**Gösterilen bilgiler:**
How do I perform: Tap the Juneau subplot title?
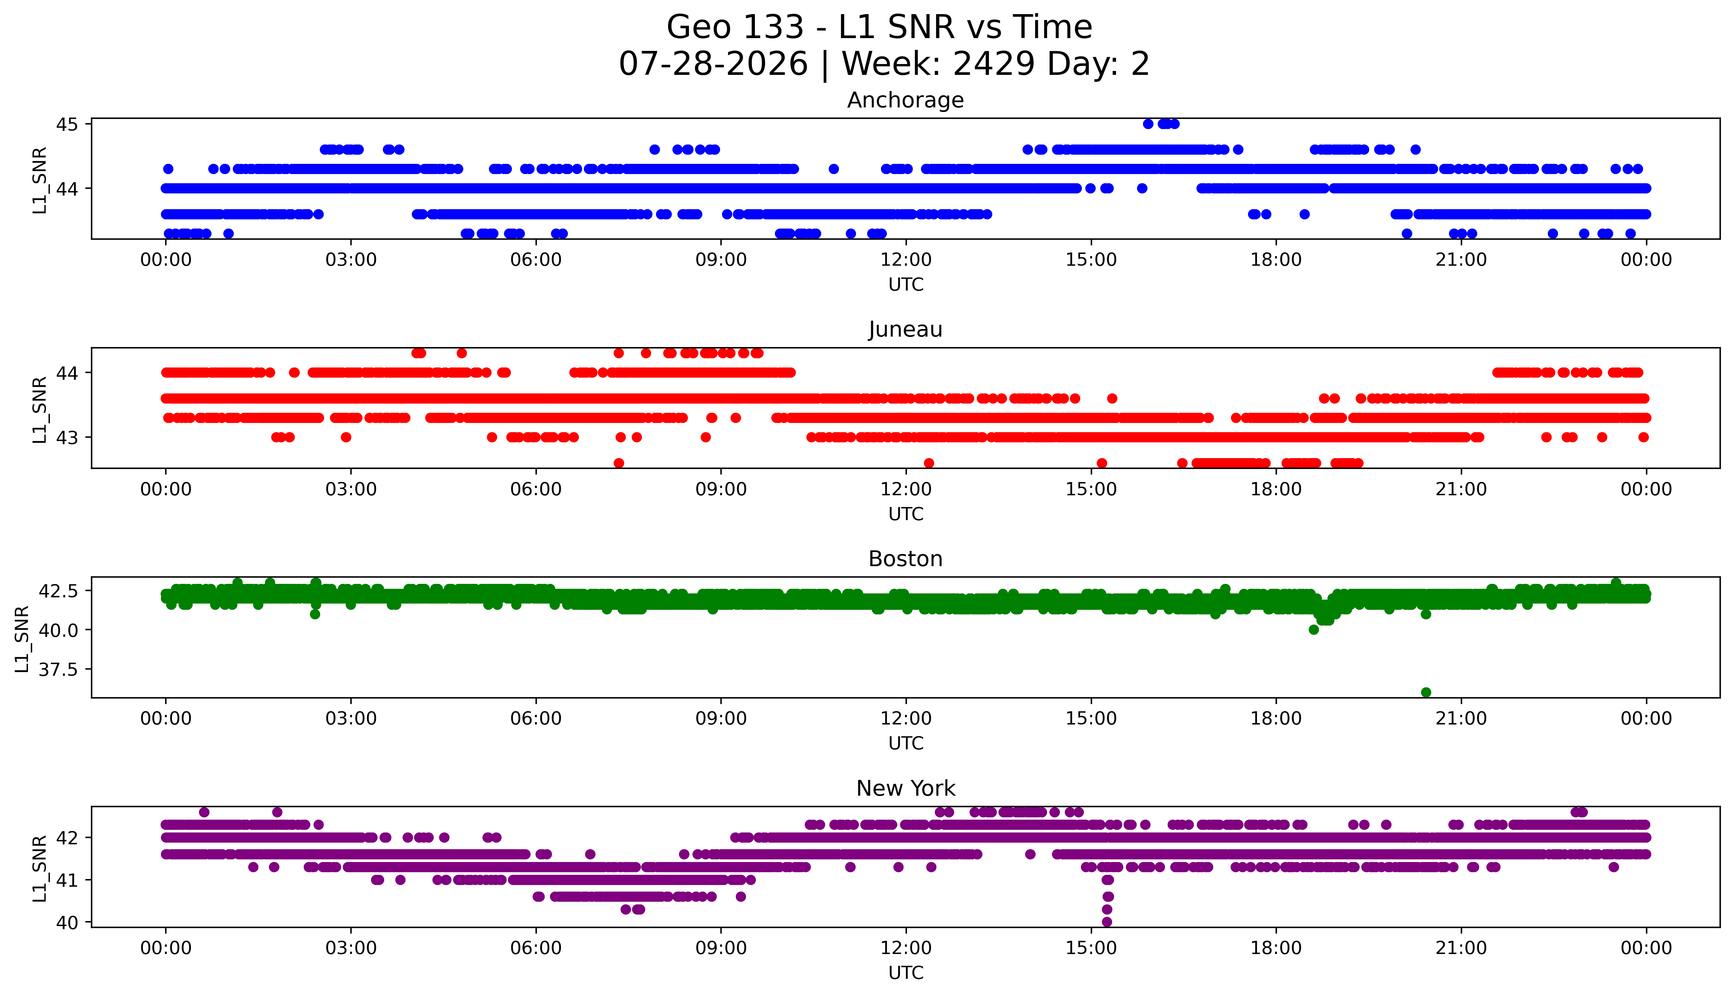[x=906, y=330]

--

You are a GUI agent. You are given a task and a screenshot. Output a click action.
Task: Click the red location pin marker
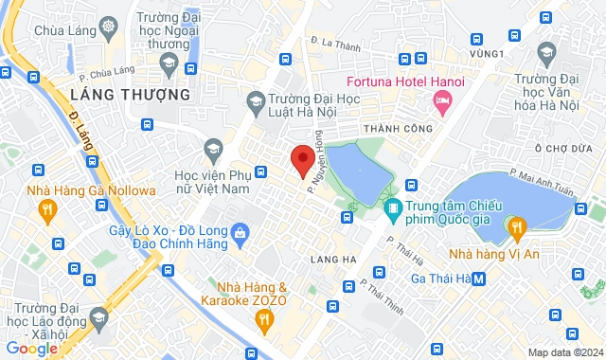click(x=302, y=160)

...

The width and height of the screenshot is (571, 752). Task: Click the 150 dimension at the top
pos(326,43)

**Verilen alıştırma:**
"The width and" içeren satırla başlayıp "pos(326,43)" içeren satıra kadar giden satırları, "top" yerine "bottom" koyarak yeniden yazın. Geri kalan her şeyi aynen koruyun.

**Yazılı çözüm:**
The width and height of the screenshot is (571, 752). Task: Click the 150 dimension at the bottom
pos(326,43)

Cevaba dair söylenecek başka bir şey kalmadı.